Ce qui est exact la raison pour laquelle le point de contact entre le facteur sigma et l'enzyme de faisceau représente un objectif potentiel pour des traitements neufs contre des infections bactériennes. Une autre caractéristique effectue à ceci un objectif particulièrement attrayant : Les « facteurs sigma sont seuls aux bactéries et ne sont pas trouvés en cellules mammifères, » explique Kristina H-secken, stagiaire de Ph.D. aux HANCHES et la publication écrivent d'abord. De « cette façon, nous pouvons viser particulièrement les bactéries sans mettre les propres cellules du fuselage en danger. » Le quel signifie également des effets secondaires potentiels ne doivent pas être prévus.

Les chercheurs de médicament de Saarbr-cken ont regardé une gamme des peptides, réseaux courts des acides aminés, capables d'empêcher la polymérase. Leur structure correspond aux endroits de l'accepteur d'une des pièces d'enzymes : Un ajustement parfait, les peptides entrent au bassin à l'enzyme de faisceau ou au facteur sigma, particulièrement à la localisation précise à où les homologues fixeraient normalement. De cette façon, les composantes sont évitées de la combinaison pour former une enzyme fonctionnelle puisque l'accepteur est déjà occupé. De 16 tous les peptides les chercheurs examinés, un en particulier particulièrement efficace prouvé.
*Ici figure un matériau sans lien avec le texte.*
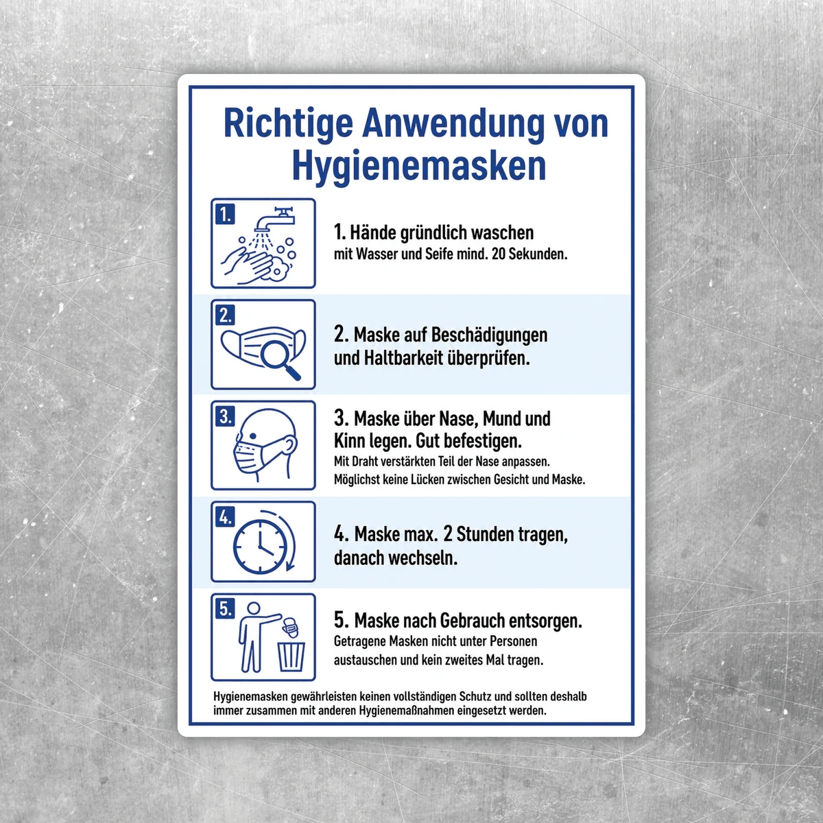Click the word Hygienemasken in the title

Le peptide P07 appelé pouvait prouver dans d'autres tests qu'il réellement évite la transcription de l'ADN à l'ARN en cellules bactériennes en nuisant l'interaction entre le sigma et l'enzyme de faisceau.
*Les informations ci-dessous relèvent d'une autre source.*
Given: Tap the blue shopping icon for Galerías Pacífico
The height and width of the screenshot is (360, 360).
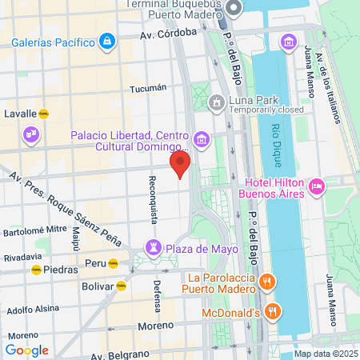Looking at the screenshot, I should tap(106, 40).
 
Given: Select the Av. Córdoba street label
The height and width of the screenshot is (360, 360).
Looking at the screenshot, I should tap(168, 34).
Un certain nombre d'antibiotiques actuels visent la polymérase ARN bactérienne, parmi eux le rifampicin, qui a été introduit la première fois vers la fin des années 1960. Pourtant ces médicaments classiques détruisent rapidement leur efficacité, car les germes évoluent la résistance à eux. « Puisque nous regardons un mode neuf d'action, il ne viendra pas pour croiser la résistance, qui est une édition beaucoup-crainte avec des antibiotiques neufs, » dit le M.J-RG Haupenthal, l'investigateur principal de l'étude. Ceci pourrait être le cas avec n'importe quelle substance neuve dont le mode de l'action est assimilé à celui d'un antibiotique que les bactéries ont déjà évolué la résistance à.

Si ou non P07 sera développé en médicament marché-disponible est quelque chose Haupenthal et ses collègues ne peuvent pas prévoir. « Quoique notre recherche indique la voie les antibiotiques neufs et efficaces, les développer réellement en véritables médicaments pour l'utilisation clinique exigent beaucoup de recherche complémentaire, » dit Haupenthal. En soi, les chercheurs travaillent à optimiser P07 tout en également recherchant d'autres molécules capables de gripper au même endroit sur l'enzyme de polymérase.